Another important thing to keep in mind in the maintenance of your rope’s health is to never step on the rope. This will grind those small dirt particles into the rope, and greatly weakens it.
Finally, storage is important for keeping a rope clean and in good health. When at the crag, place ropes that aren’t being used in their rope bag, in a backpack, or at the very least wrapped in its tarp. This will stop any dirt and sand picked up by the wind from making your rope dirtier as it sits there. At home, store your rope loosely coiled somewhere clean and dry.
The Standard Method – Washing Your Rope by Hand
The easiest way to clean your rope is by hand in warm water. Some people maintain that water is really the only thing needed to get a climbing rope clean, however many prefer to add some gentle soap as well. There are a few cleaners on the market designed specifically for ropes, such as Sterling Rope Wicket Good Rope Wash and Edelweiss Rope Wash. Mild soap, like Dawn, can also help get your rope clean without damaging it.
To wash your rope by hand, follow these simple instructions:
- Fill a container with just enough warm water that your rope can be completely submerged. Bathtubs work best, however, since so many climbers live in their vehicles, it is worth noting that a plastic tub, bucket, or any other similar vessel will work just as well.
- If you are choosing to use a cleaner add that to the water now, following any relevant instructions on how much cleaner to use.
- Completely submerge your rope in the water. Flake your rope into the tub instead of just plopping it in there, as this will help prevent coiling.
- Scrub your rope. Scrubbing with your hands typically does the trick, however, a specialized rope cleaning brush (or a sponge) can also be useful if it is especially dirty.
- After the initial clean, drain the dirty water, then rinse the rope until the water in the tub runs clear.
The process of cleaning your rope by hand is also a great time to check it for damage. As you touch it, feel for any flat or mushy spots along with the core, and look for any cuts in the sheath. If any part of the rope can be folded completely, the core is compromised. If you can’t cut the bad end out its time to buy a new rope.
The Secondary Method – Washing Your Rope in the Washing Machine
It is possible to wash your rope in a front-loading washing machine, however, the probability of damaging it is greatly increased using this method. Residual chemicals from bleach and detergent can compromise a rope and it is possible for the machine to harm the sheath as well.

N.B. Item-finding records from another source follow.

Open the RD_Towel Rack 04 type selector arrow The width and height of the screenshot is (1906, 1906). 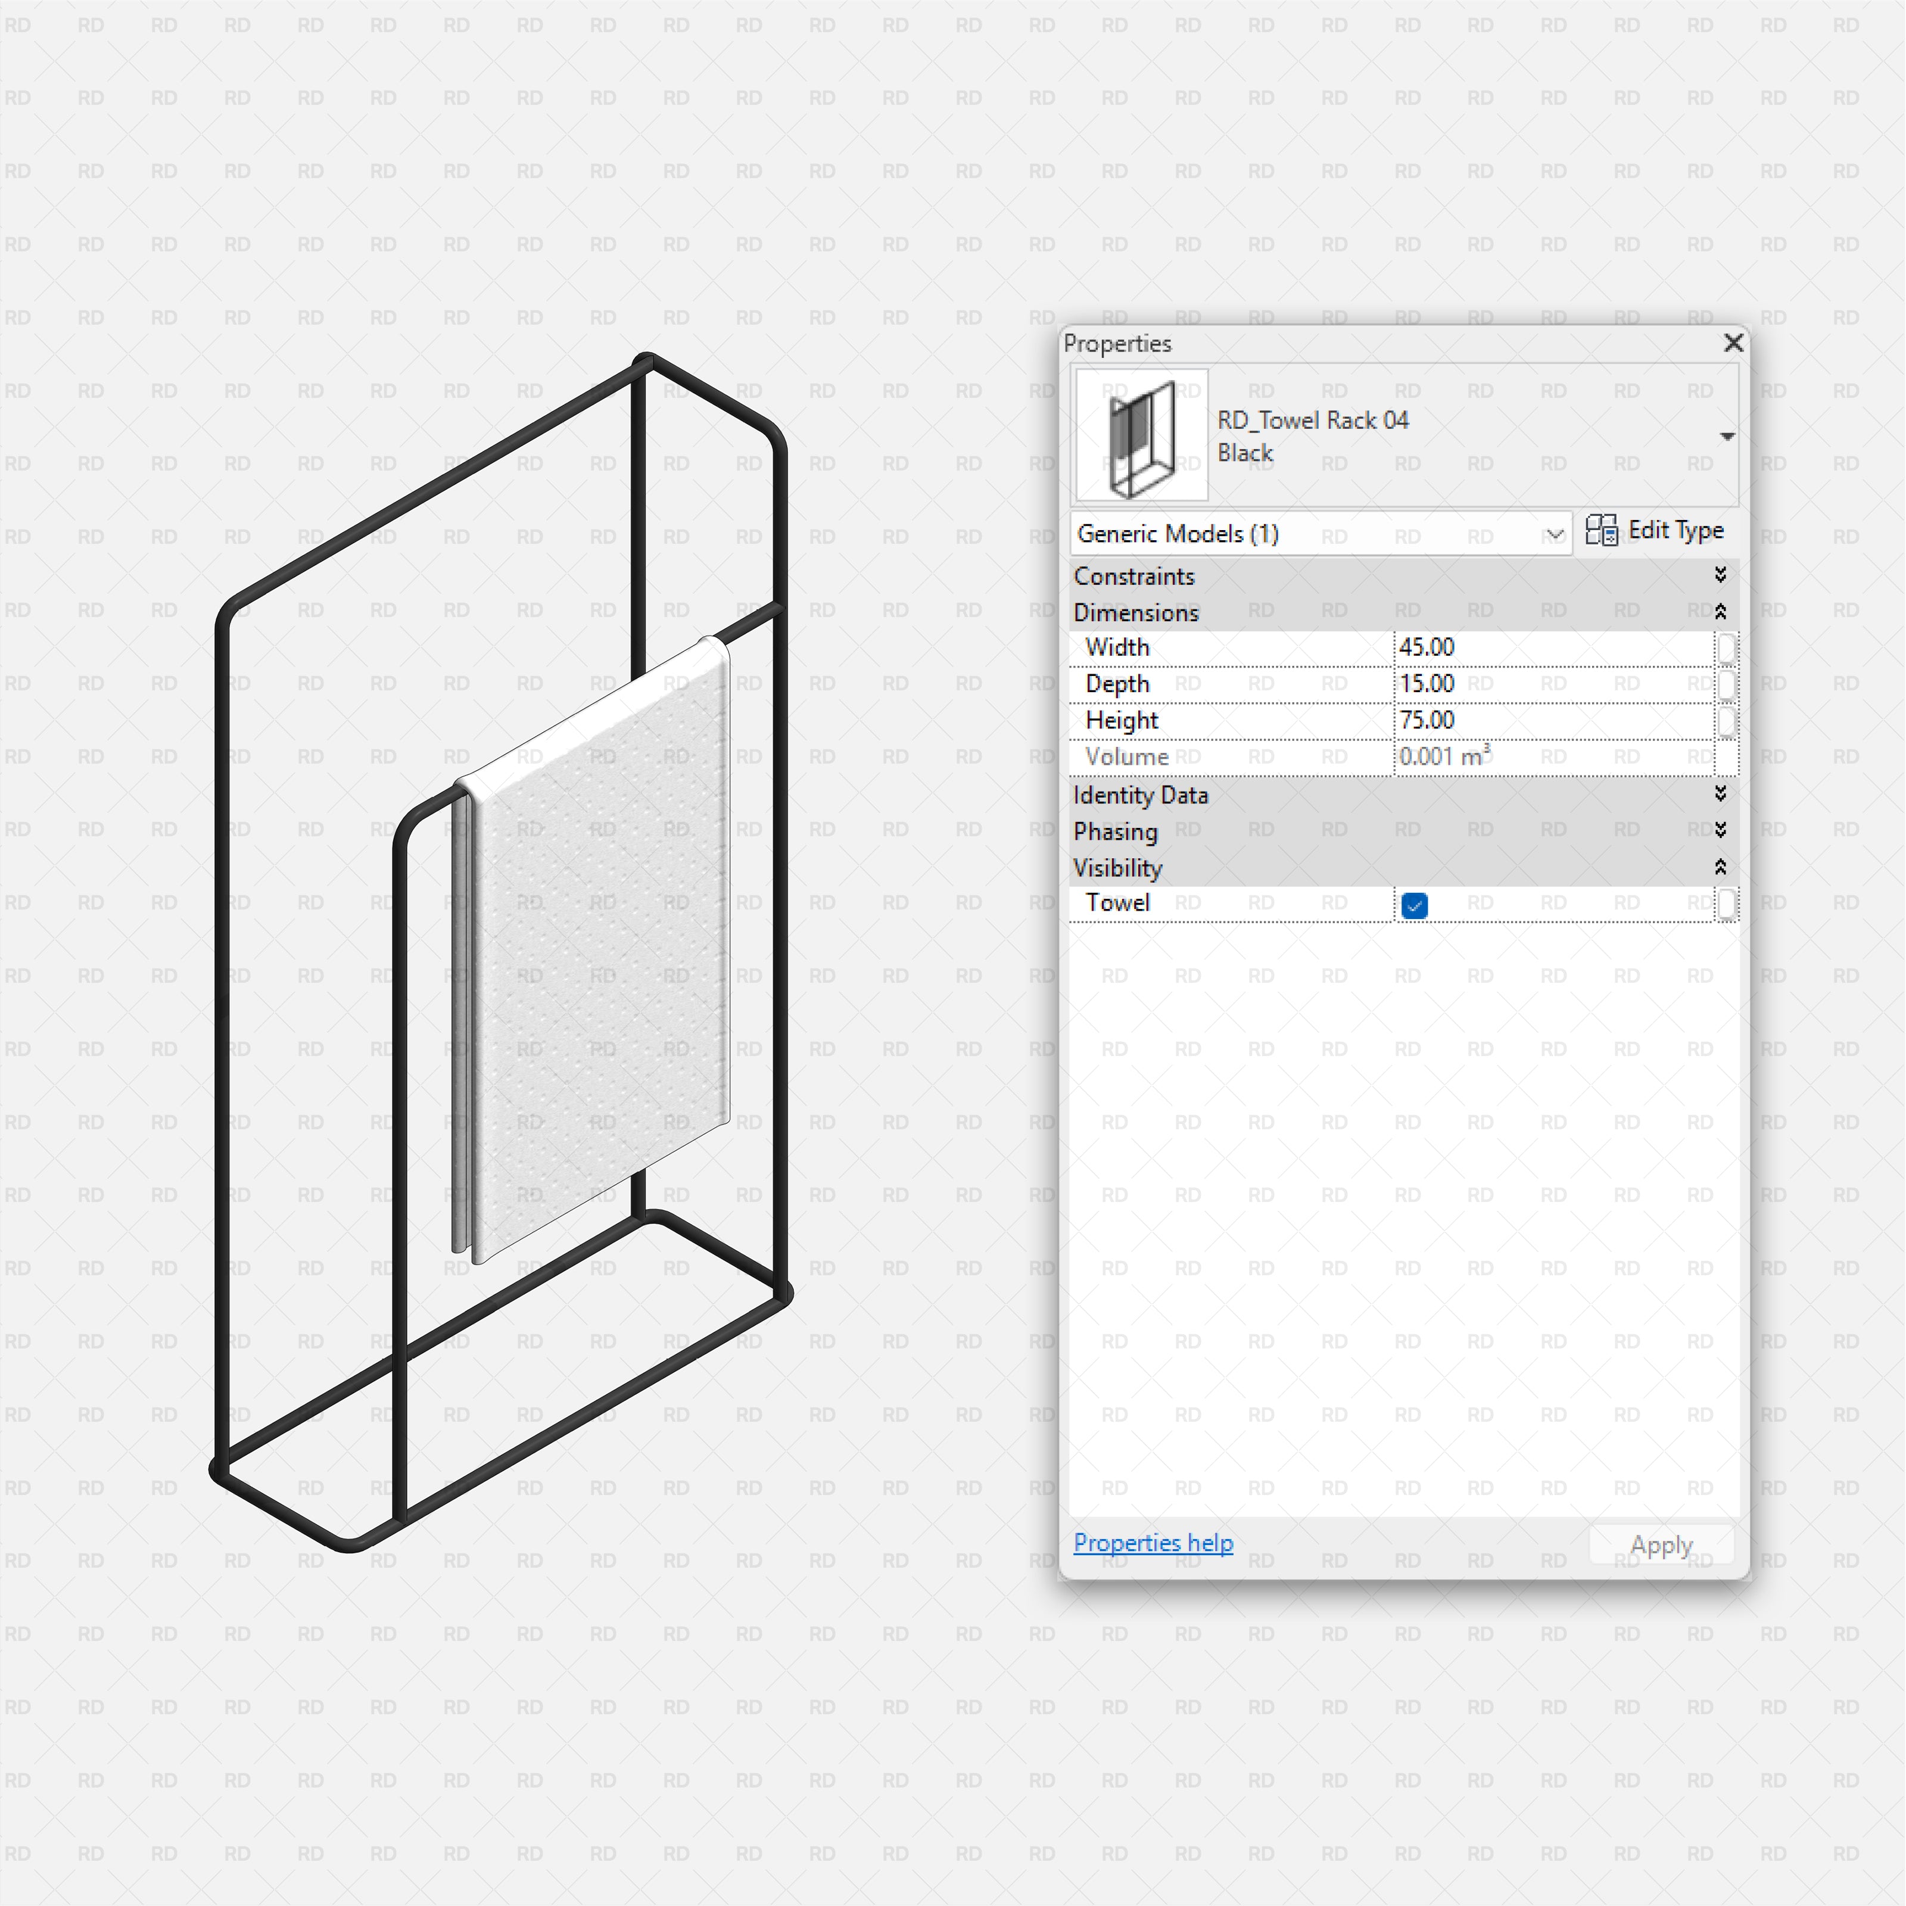click(1726, 436)
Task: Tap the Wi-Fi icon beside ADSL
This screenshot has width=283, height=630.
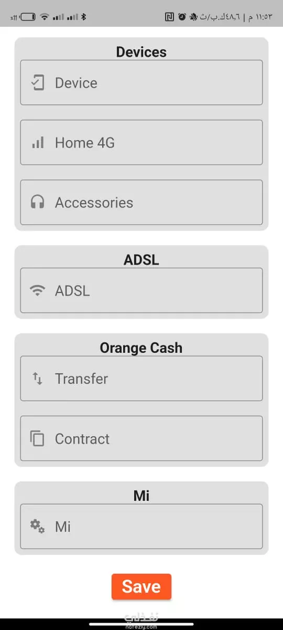Action: [37, 291]
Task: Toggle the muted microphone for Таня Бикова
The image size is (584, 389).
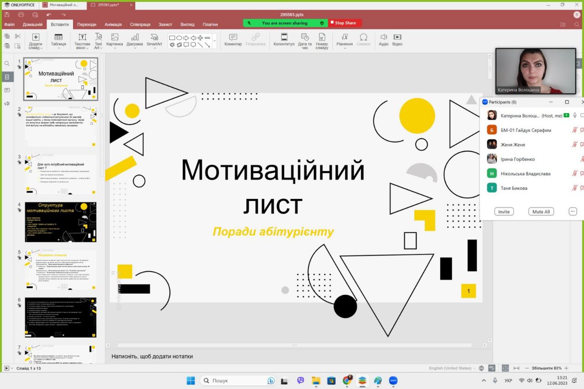Action: [575, 188]
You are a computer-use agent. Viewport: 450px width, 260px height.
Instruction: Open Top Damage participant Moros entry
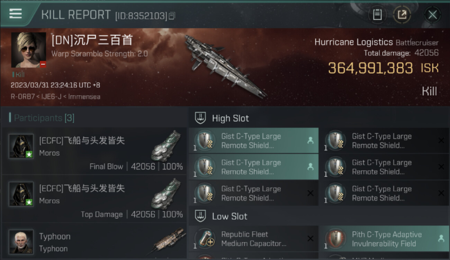(x=94, y=199)
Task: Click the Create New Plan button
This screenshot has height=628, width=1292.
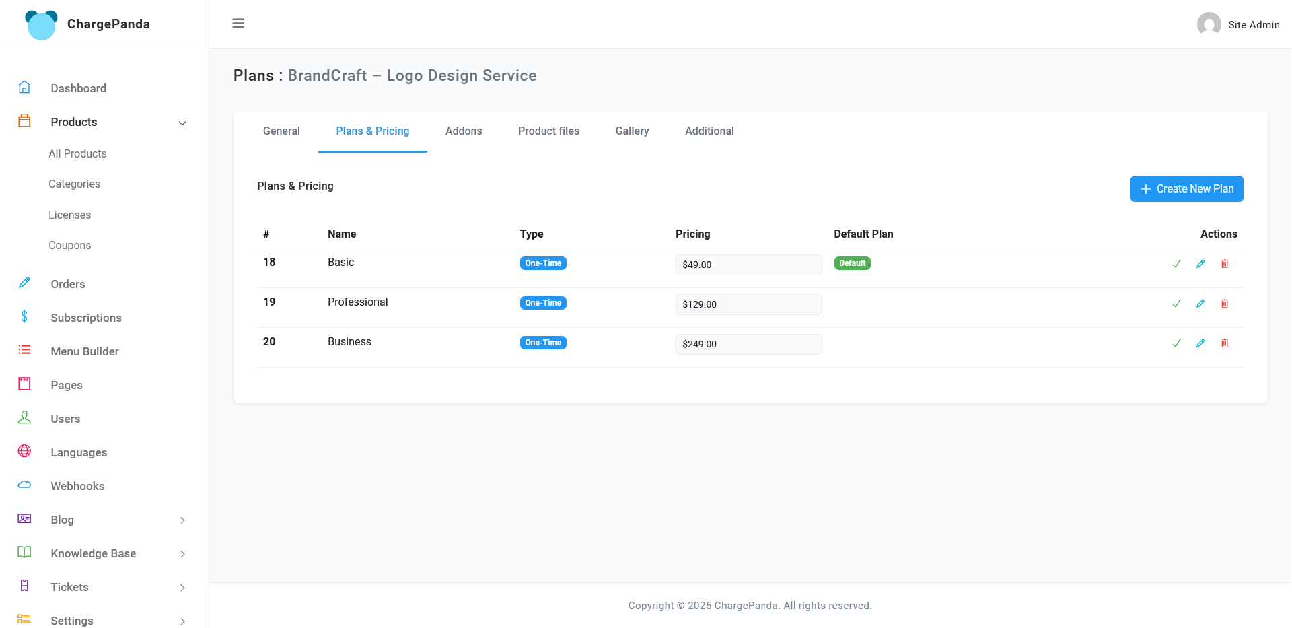Action: (1186, 189)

Also, it is important to avoid using top loading machines, especially ones with an agitator.
Make sure the machine is quite clean. Wipe down the compartment where you place your soap and run it once without anything in it.
Before placing your rope in the washing machine, daisy chain it. This technique will stop the rope from becoming tangled, knotted, or twisted. Directions on how to daisy chain a rope can be found here.
Set the machine on a gentle or wool cycle and turn off the spin cycle. You can run your rope through with just water or with any of the soap options listed in the hand wash directions.
Drying Your Rope
When drying your rope there are two important rules: hang it somewhere airy and dry, and keep it out of the sun. The UV rays found in direct sunlight will damage the rope.
If you can place your rope in a breeze it will dry much more quickly, typically in a day or less. If you hang it somewhere stuffier, like an attic, it will take somewhere between two and five days to dry.
Make sure your rope is completely dry before packing it away, as putting a damp rope in an enclosed space may cause it to mold.